19 Sep New Forms of Investments as engines of economic growth - are you prepared?
We recently launched the AIM FDI Report 2016: “The Future of FDI” at the Annual Investment Meeting in Dubai. The report was prepared by a team of professionals of Investment Consulting Associates (ICA).
Based on preliminary FDI data from UNCTAD, global FDI flows increased with 36% in 2015 to an estimated US$1.7 trillion, their highest level since the global economic and financial crisis of 2008-2009. However, the increase in FDI flows was largely due to cross-border M&As – a rise of 61% in 2015 - with only a very limited contribution from greenfield investment projects. In fact based on data from fDi Markets the number of global greenfield FDI projects decreased from nearly 12,900 in 2014 to slightly over 11,900 in 2015 – a decrease of almost 1,000 projects globally, which confirms the limited contribution from greenfield FDI.

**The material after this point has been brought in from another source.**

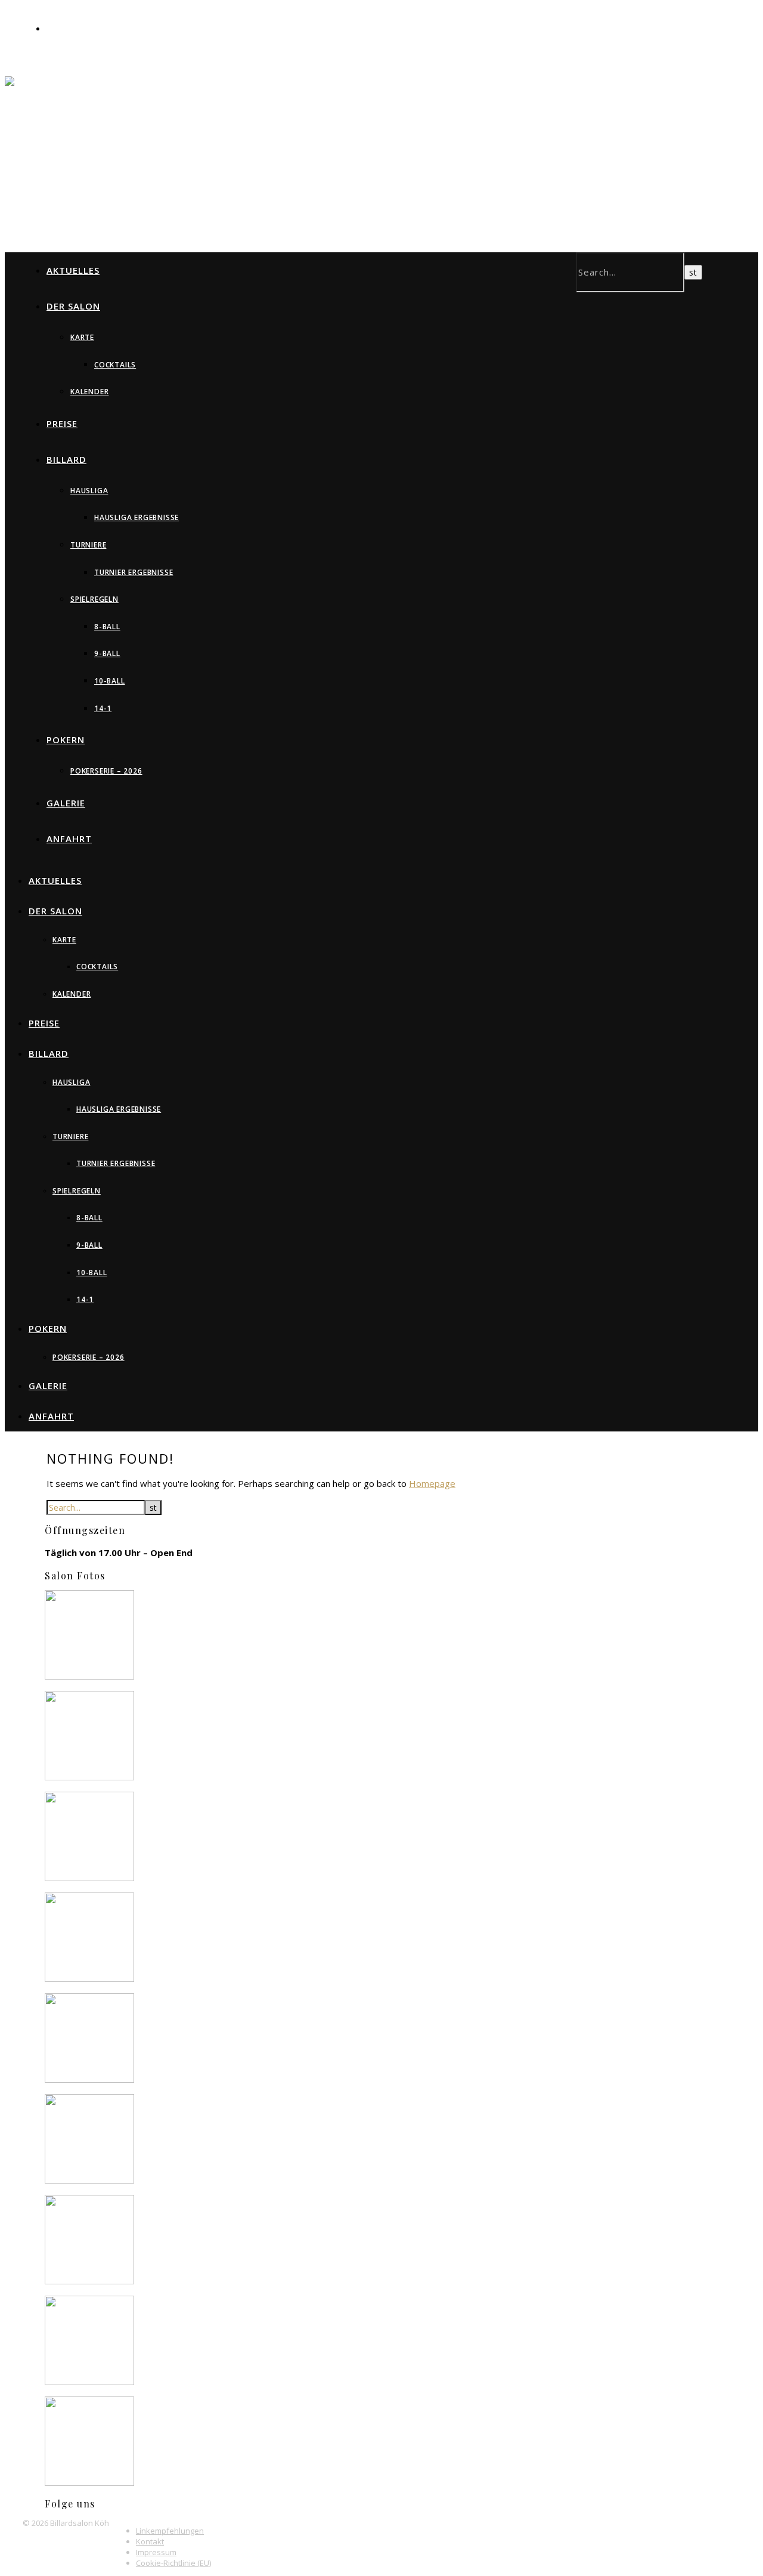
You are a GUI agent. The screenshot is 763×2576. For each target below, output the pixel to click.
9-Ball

Does this matter? In one way it does as greenfield FDI projects are often considered ‘the holy grail’ of economic development and investor attraction by many Investment Promotion Agencies (IPAs) and Economic Development Organizations (EDOs). Greenfield investments create jobs, bring in expertise and management skills, lead to capital and technology transfer. In other words the spillover effects are large. So if companies lose their appetite for greenfield FDI something must be fundamentally wrong with the global economy. Companies do find FDI too complicated due to instable, unpredictable and non- transparent investment and incentives policies that are associated with FDI, also highlighted in the AIM FDI Report. Many countries today still have unnecessary stringent or complicated FDI policies that make FDI projects difficult to realize and implement – something to worry about and take care off. Does this mean companies are not expanding their international operations and activities across the world? No not at all. On the contrary. Companies increasingly choose other forms of investments like: cross-border M&As (as highlighted above), strategic partnerships, joint ventures, franchising, license arrangements etc. These so-called New Forms of Investment and non-equity modes of investment have increased over the last 5 years, although data remain very limited about these NFIs.

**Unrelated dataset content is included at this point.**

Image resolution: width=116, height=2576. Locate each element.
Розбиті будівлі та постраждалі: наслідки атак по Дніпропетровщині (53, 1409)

As professionals in the field of investor attraction we may be too focused on finding the holy grail of foreign investment and need to turn our attention to these NFIs as they may over time also create similar economic development effects as typical greenfield FDI projects. In fact the increased appetite of companies for NFIs is also a sign of economic maturity of an economy. If a local economy has no domestic economic base of small or mid-sized companies JVs, alliances and M&As are simply not possible.
The above implies that your investment promotion strategies need to include these NFIs. For instance what can your national economy offer to foreign investors beyond incentives? Examples are a strong local supply base, of companies, a local base of technology driven firms that already tap into global markets with some of their services. It requires enhancing your knowledge about these NFIS and their drivers. Anticipating on NFIs, countries also need to develop new means of monitoring and adjustment as traditional measures of FDI may no longer adequately measure the impact of global investment activity on their economy. Finally, it also calls for a new mindset towards some of these NFIs and see the benefits for the local economy. Finally, it may need you to revise your incentive policies: NFIs also require New Forms of Incentives!